__GOAL__
Return the lines of the data below unchanged, starting at the line that contains "Focus the 请输入要查询的内容" and ending at the line that contains "click(431, 713)", both included.

__TASK INPUTS__
-- begin --

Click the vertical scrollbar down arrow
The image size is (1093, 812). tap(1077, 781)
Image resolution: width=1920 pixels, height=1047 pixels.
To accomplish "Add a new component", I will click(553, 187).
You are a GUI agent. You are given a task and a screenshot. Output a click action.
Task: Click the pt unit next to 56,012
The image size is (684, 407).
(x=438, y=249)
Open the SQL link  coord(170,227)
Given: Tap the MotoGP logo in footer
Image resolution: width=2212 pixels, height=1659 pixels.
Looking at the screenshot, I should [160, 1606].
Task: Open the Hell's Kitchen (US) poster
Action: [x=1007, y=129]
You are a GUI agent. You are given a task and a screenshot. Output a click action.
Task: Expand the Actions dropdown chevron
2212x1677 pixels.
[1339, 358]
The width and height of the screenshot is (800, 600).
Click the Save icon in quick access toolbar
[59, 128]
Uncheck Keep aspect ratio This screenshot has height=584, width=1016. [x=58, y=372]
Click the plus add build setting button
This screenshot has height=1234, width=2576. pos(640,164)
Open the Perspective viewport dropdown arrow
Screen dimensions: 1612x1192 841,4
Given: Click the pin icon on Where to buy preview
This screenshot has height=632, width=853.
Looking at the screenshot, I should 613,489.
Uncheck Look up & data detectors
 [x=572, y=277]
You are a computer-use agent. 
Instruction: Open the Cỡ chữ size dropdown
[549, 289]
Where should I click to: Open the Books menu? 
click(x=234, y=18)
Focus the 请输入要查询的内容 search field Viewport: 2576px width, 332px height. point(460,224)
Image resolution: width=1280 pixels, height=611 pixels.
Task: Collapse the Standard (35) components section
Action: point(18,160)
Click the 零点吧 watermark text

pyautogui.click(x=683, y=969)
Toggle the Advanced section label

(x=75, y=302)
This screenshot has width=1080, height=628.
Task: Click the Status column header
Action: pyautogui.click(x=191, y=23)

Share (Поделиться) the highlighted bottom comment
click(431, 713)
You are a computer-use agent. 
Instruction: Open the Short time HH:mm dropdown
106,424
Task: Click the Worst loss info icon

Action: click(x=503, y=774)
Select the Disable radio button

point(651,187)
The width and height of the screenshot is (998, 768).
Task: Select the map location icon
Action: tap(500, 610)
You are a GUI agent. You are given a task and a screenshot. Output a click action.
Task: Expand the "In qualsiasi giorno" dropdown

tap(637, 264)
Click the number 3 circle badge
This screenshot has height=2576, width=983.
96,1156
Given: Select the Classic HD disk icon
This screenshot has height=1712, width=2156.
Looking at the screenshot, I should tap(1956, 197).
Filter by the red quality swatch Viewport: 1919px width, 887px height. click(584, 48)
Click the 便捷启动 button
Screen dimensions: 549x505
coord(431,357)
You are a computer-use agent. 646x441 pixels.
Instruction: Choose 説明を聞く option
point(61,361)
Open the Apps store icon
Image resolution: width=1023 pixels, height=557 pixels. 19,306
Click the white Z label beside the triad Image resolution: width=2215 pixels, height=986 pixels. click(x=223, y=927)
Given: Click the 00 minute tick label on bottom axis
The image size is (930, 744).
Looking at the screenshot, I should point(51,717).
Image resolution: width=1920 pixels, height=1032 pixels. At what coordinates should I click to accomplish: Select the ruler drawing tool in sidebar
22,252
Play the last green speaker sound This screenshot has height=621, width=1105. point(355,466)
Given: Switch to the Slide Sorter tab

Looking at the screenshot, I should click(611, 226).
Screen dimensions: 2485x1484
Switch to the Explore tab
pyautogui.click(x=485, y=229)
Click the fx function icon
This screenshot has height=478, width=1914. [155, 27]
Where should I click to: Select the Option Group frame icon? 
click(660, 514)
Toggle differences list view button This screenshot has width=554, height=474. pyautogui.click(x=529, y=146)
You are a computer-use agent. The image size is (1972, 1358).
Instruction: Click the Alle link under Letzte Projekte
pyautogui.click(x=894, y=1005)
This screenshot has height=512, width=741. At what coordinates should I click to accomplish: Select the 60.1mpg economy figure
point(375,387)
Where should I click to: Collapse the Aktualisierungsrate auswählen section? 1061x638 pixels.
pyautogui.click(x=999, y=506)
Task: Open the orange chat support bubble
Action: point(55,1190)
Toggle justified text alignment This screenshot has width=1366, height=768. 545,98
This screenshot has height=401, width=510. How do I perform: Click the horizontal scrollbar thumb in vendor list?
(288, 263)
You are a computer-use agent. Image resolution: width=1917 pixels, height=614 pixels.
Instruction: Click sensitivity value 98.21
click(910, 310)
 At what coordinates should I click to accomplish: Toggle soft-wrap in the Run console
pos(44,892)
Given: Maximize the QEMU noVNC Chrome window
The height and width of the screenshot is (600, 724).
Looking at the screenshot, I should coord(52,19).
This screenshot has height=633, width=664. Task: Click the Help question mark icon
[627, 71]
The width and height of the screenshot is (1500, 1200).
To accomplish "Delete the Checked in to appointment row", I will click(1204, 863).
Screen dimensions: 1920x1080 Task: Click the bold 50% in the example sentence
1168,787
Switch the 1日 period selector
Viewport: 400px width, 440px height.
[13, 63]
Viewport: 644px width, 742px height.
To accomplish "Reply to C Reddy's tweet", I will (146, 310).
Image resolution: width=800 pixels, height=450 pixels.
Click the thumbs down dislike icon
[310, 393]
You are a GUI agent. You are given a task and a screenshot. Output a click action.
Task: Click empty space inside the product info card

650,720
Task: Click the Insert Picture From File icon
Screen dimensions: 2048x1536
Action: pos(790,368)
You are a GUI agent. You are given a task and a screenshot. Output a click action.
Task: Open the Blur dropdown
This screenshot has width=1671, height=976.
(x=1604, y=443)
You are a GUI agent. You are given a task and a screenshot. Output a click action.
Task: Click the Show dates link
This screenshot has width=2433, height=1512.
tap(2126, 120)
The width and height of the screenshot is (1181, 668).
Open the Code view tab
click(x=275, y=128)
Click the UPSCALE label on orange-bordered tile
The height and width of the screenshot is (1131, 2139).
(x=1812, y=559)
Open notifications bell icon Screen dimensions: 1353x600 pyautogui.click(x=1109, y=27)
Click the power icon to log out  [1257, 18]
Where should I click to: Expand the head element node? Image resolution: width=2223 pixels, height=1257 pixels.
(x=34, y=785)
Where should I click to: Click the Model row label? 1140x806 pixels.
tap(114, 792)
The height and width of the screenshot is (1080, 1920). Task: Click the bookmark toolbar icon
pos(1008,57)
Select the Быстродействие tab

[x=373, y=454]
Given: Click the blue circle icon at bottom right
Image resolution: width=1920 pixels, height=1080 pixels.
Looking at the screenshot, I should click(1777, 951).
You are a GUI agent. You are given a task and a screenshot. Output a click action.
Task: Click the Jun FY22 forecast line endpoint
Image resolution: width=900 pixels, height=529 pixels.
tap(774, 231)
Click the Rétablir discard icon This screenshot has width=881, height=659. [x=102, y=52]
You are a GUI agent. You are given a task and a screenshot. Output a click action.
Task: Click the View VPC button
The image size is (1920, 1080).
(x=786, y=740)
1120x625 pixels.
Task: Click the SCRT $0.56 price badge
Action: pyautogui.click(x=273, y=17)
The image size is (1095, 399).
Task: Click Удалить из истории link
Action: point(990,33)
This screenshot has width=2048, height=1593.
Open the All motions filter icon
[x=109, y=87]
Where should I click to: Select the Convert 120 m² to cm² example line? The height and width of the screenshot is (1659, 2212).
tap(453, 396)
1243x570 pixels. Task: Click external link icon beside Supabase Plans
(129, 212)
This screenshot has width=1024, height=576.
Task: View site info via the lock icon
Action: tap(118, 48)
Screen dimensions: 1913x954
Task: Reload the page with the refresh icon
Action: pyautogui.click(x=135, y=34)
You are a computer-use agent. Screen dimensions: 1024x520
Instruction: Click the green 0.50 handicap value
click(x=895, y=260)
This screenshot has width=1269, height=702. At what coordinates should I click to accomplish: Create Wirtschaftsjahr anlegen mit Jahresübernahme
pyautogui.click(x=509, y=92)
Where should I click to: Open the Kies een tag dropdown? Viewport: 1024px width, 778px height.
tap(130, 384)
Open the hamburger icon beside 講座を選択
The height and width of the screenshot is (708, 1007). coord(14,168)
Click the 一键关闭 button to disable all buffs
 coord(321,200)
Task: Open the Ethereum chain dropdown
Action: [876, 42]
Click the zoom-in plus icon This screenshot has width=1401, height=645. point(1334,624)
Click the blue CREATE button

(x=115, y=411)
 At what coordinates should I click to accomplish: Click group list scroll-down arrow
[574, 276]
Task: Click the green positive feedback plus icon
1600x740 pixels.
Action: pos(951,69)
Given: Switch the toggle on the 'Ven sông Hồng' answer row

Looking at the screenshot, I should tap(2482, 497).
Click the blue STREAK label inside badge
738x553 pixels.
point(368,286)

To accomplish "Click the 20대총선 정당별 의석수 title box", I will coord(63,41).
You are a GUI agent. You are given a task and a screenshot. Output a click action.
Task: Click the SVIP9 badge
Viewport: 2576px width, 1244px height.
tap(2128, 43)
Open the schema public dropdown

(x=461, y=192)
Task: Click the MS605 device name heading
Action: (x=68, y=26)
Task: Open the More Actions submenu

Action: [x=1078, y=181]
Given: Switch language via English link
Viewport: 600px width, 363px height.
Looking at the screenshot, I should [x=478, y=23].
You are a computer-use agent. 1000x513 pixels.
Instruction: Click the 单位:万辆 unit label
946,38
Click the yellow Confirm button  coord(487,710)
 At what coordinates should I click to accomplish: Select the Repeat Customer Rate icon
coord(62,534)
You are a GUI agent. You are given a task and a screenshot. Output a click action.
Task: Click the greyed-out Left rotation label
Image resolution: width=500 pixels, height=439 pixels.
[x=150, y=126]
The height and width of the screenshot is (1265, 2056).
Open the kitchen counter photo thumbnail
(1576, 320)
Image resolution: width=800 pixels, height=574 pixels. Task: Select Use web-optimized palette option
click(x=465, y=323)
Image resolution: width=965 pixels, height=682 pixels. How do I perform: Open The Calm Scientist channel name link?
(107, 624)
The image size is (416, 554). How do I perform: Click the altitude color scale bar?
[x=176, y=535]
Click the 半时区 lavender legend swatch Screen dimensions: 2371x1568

-- end --

__FULL RESPONSE__
Focus the 请输入要查询的内容 search field Viewport: 2576px width, 332px height. point(460,224)
Image resolution: width=1280 pixels, height=611 pixels.
Task: Collapse the Standard (35) components section
Action: point(18,160)
Click the 零点吧 watermark text

pyautogui.click(x=683, y=969)
Toggle the Advanced section label

(x=75, y=302)
This screenshot has width=1080, height=628.
Task: Click the Status column header
Action: pyautogui.click(x=191, y=23)

Share (Поделиться) the highlighted bottom comment
click(431, 713)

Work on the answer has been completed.